Sunday, in the post, Big Numbers, Little Impact, I noted a settlement between JPMorgan Chase and the State of California that was far less substantial than meets the eye.
While it certainly looks like a large figure, in truth, it is miniscule when compared to JPMorgan Chase's total assets held. As of 2012, that figure is $2.509 trillion. The so-called big settlement amounts to 0.00000164 of this company's total assets.
To put these numbers in perspective, let's say you have total assets of $100,000. You've been hauled into court for some reason. The judge or jury has found you guilty and is set to announce the amount you will be fined. If your fine is equal to the percentage paid by JPMorgan Chase in the aforementioned settlement, you would be forced to pay...drum roll please...16 cents. If instead of a measly $100,000, you had $1 million in total assets, your fine would be $1.64.

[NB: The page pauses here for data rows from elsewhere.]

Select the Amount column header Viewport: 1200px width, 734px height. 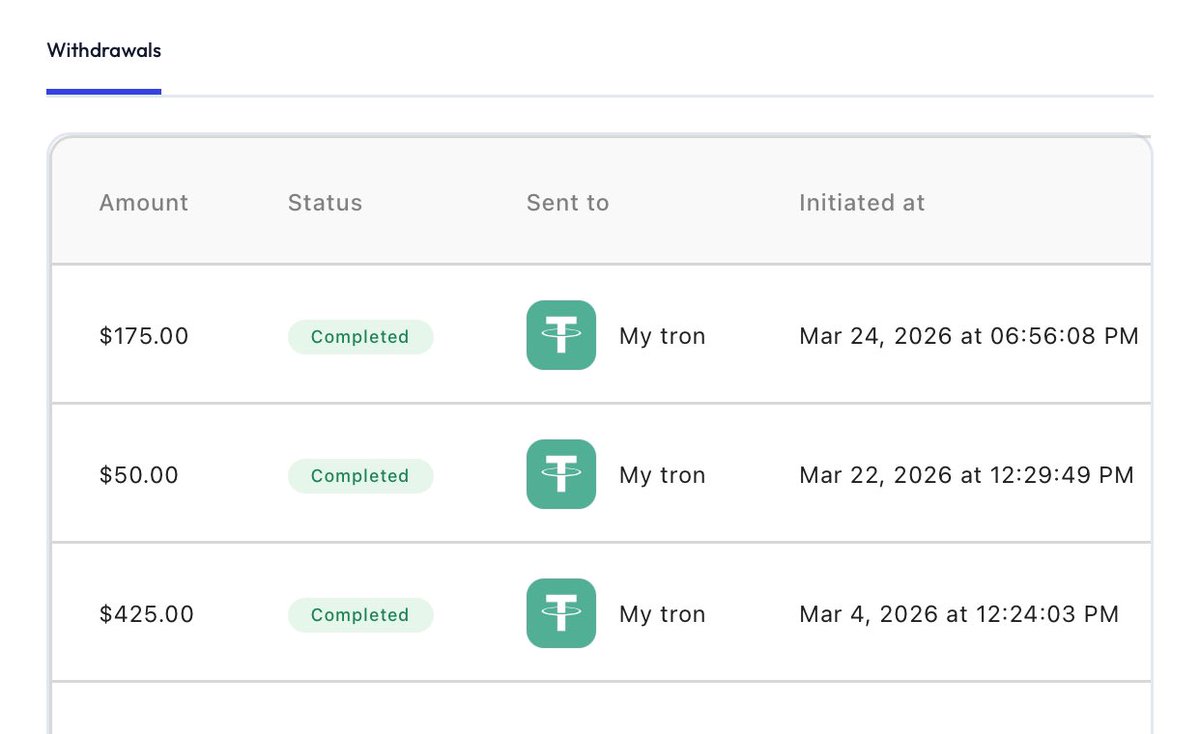144,203
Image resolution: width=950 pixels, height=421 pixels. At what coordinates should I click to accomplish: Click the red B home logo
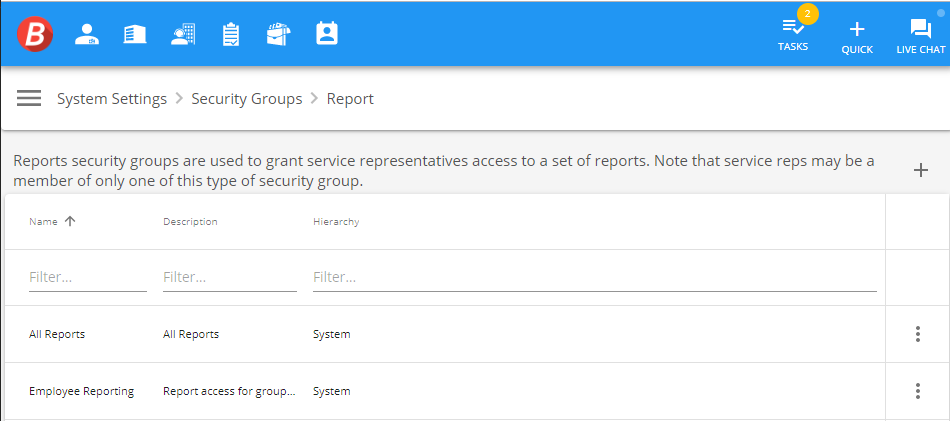pos(35,34)
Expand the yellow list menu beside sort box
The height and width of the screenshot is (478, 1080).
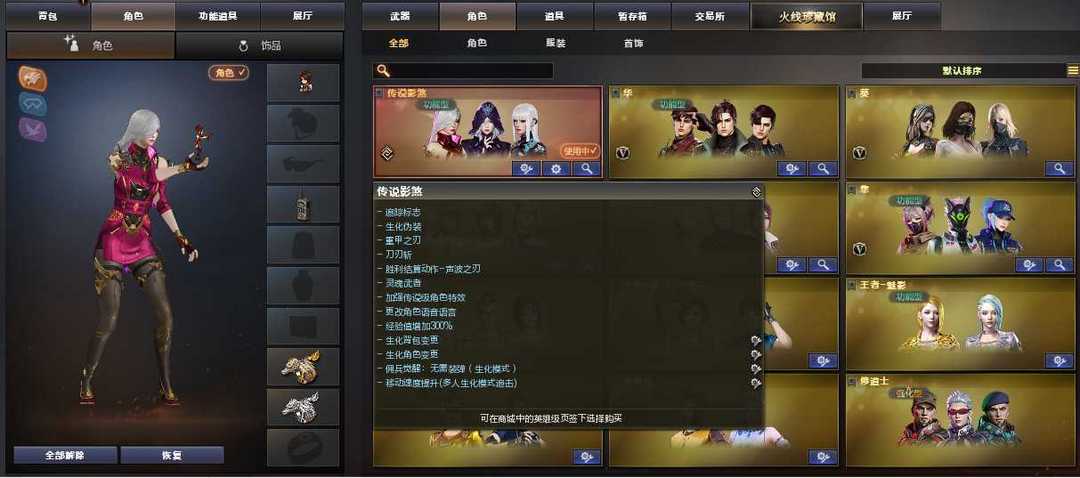(x=1072, y=70)
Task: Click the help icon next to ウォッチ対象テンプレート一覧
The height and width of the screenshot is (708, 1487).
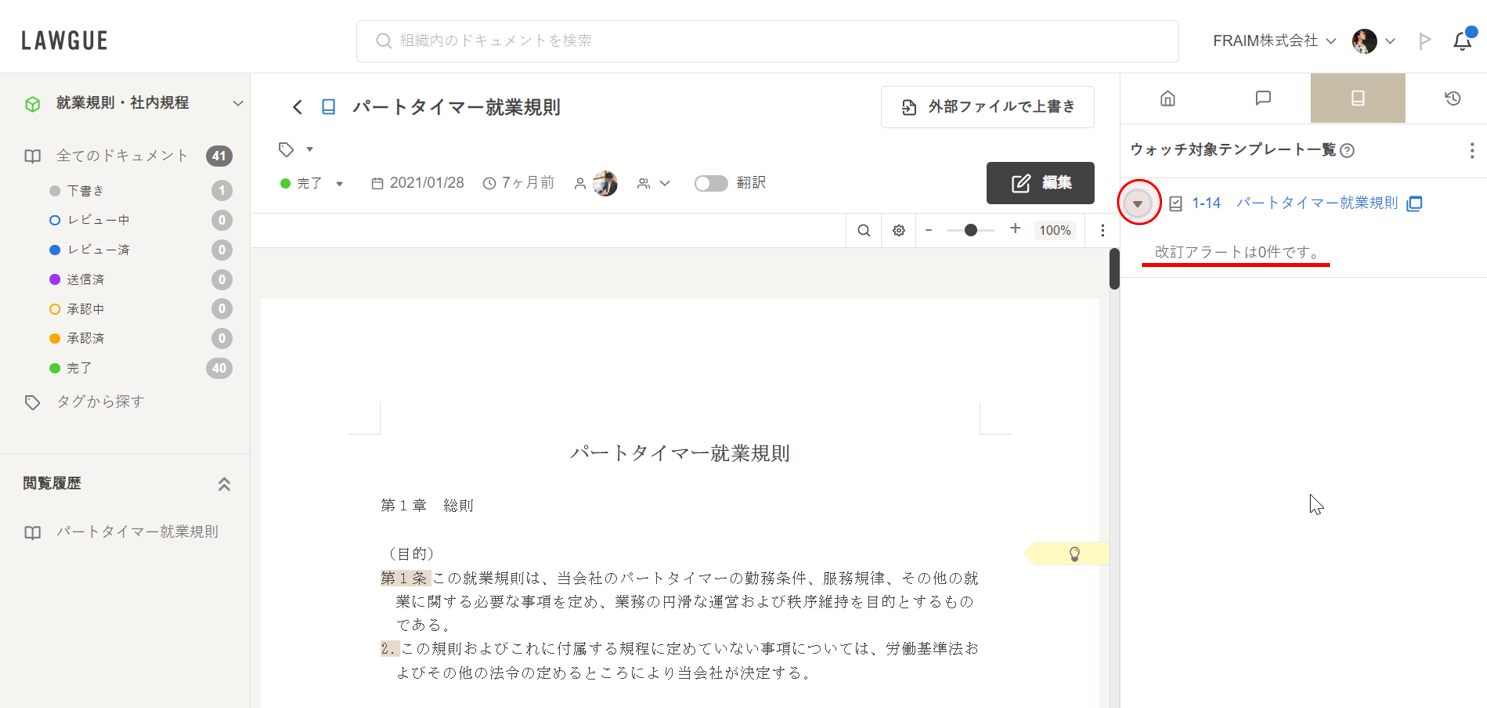Action: coord(1347,151)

As I have mentioned before, my wife and I are financially poor. When this calendar year comes to a close, our gross income will be less than $15,000. Consequently, it should be unsurprising, that we struggle to make ends meet.
Still, despite our poverty, 16 cents or $1.64 is not so substantial that we would consider it a major ding for our monthly budget. If we had to pay either amount as a sanction against some activity undertaken, we probably wouldn't give it a second thought. (Heck, it's less than the cost of a gallon of milk!)
If the greater amount of $1.64 wouldn't trouble a family of our means, $410 million is not going to deter JPMorgan Chase! In fact, the next time they decide to manipulate a market, they will simply list the potential fine on their budget sheet as a minimal routine expense. Since manipulating markets stands to enrich JPMorgan Chase and other Wall Street titans to the tune of tens of billions of dollars or more, spending $410 million on a settlement or fine is worth the cost.
Therein lies the problem of these much ballyhooed "settlements".